Кристль долго молча вытирала мокрую посуду, которую принимала из рук Лены, и девушка уже не ждала ответ, когда немка снова заговорила. Поставив тарелки ровной стопкой и аккуратно сложив на них приборы, она вдруг подняла голову и посмотрела куда-то в вечернюю темноту за окном, где мелькал огонек трубки возвращающегося со станции Людо.
— Потому что когда-то я уже имела глупость быть с ней откровенной, — коротко ответила Кристль, и Лена поняла по ее тону, что предупреждение быть осторожной с Ильзе не просто слова. — Больше я такой ошибки не сделаю. И ты тоже помни об этом.
После ужина Гизбрехты и Лена разошлись по своим комнатам, пожелав спокойной ночи. Это была не первая ночь Лены в этой новой спальне, но почему-то сон не шел к ней. То ли это сказывалось волнение из-за первого дня работы завтра, то ли пережитые за сегодня события никак не давали покоя. Она все ворочалась и ворочалась в постели, сбивая простыни, пока не услышала крик ребенка, заставивший сесть на кровати, а потом и вовсе подойти к окну.
В этот раз не фрау Дитцль качала малыша. В этот раз успокаивал плачущего сына мужчина. Лена видела только его стриженный светловолосый затылок и широкую спину в белой рубашке. На стуле рядом с кроваткой висел знакомый серо-голубой мундир, при виде которого ее сердце даже застыло на какие-то мгновения в груди. Правда, нашивки на кителе были совсем другого цвета, но разве это имело значение для ее памяти, вечной мучительницы?
Я хочу быть твоим мужем. Хочу, чтобы у нас был дом, где всегда будет светло и уютно. Хочу иметь двух детей с твоими большими глазами — мальчика и девочку.
Если бы Лена верила в Бога, то, наверное, решила сейчас, что все это послано ей в наказание за эту любовь к врагу, которой не должно было быть. Смерть Рихарда, потеря ребенка, невозможность вернуться домой, чужое имя и личность. Жизнь, которая стала настоящей пыткой — бессмысленной и беспощадной. Словно кто-то снова и снова цепляет корку засохшей крови на затянувшейся ране и пускает кровь. Чтобы потом снова повторить это, причиняя боль и не давая зарубцеваться шраму.

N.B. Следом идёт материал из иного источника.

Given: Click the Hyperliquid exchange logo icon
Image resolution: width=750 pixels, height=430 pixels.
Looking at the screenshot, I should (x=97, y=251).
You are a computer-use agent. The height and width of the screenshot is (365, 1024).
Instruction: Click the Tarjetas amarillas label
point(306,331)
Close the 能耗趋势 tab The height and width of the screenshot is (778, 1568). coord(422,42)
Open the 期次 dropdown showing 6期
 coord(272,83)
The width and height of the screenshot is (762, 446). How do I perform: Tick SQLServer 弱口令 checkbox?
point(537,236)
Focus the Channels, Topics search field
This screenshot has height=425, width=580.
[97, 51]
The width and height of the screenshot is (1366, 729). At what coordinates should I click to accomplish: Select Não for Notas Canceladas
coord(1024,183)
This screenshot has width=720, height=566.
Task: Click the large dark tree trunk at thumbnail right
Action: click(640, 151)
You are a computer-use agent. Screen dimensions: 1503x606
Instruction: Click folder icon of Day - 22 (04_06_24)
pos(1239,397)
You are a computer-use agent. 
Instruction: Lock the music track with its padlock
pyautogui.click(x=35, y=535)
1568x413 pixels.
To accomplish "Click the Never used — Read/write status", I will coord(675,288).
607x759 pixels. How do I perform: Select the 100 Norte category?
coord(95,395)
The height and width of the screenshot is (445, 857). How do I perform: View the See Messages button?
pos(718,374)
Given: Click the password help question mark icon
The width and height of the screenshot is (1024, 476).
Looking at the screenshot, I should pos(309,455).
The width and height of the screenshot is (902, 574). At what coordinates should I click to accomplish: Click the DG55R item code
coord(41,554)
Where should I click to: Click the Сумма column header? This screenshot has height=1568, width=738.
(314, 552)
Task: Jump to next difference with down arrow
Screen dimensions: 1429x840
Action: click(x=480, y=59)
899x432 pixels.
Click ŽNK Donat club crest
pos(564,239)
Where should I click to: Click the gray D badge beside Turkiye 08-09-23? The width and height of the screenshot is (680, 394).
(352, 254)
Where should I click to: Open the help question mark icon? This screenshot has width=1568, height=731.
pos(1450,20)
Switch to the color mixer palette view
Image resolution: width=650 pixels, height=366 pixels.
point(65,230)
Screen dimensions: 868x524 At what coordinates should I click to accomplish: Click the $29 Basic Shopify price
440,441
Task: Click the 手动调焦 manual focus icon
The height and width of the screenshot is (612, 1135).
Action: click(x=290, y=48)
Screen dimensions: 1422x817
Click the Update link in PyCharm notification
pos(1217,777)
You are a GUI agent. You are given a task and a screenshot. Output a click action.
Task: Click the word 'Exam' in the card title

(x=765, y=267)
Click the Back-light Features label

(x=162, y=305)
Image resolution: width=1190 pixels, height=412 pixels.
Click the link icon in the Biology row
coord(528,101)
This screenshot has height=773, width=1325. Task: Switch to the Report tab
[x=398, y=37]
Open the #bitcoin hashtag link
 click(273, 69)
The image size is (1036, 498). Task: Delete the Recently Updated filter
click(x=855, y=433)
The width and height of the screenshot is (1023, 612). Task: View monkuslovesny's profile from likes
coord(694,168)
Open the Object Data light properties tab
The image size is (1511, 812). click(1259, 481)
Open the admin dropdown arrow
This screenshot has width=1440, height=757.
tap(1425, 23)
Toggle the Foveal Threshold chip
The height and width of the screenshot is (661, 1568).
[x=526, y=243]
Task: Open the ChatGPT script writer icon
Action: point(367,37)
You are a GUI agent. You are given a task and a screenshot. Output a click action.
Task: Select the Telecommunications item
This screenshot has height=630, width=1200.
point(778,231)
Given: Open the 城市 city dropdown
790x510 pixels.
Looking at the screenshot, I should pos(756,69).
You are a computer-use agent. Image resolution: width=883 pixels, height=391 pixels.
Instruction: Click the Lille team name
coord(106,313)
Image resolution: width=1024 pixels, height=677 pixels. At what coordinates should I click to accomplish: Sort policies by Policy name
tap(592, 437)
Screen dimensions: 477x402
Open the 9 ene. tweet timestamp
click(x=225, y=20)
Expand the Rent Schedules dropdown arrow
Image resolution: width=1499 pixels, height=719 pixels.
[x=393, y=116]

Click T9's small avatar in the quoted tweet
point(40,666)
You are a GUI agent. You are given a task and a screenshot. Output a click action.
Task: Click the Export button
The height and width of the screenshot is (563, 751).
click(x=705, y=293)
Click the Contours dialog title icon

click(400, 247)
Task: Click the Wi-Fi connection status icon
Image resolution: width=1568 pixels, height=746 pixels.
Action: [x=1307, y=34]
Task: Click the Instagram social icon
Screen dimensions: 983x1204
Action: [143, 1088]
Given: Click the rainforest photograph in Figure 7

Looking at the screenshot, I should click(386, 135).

А потом, под утро, когда над Фрайталем начал алеть рассвет, пришла такая ясная и простая мысль, которая вдруг поставила все на свои места.
Тридцать девять. Она будет жить сейчас ради тридцати девяти жизней, раз у нее отняли другое. Во искупление тех жизней, которые Рихард когда-то отнял в небе над Крымом. Во искупление своей запретной любви.
И неважно чем это может обернуться для нее самой. Потому что она уже давно мертва. Ее сердце замедлило свой ход, когда самолет Рихарда загорелся в воздухе, и медленно умирало, пока скальпель немецкого доктора не вырезал из нее последнее, что давало силы жить. Она умерла именно тогда, и неважно, что она по-прежнему слышит стук сердца в ее теле, гоняющего кровь по жилам.
Искупление. Это единственное, что ее будет держать на этом свете сейчас.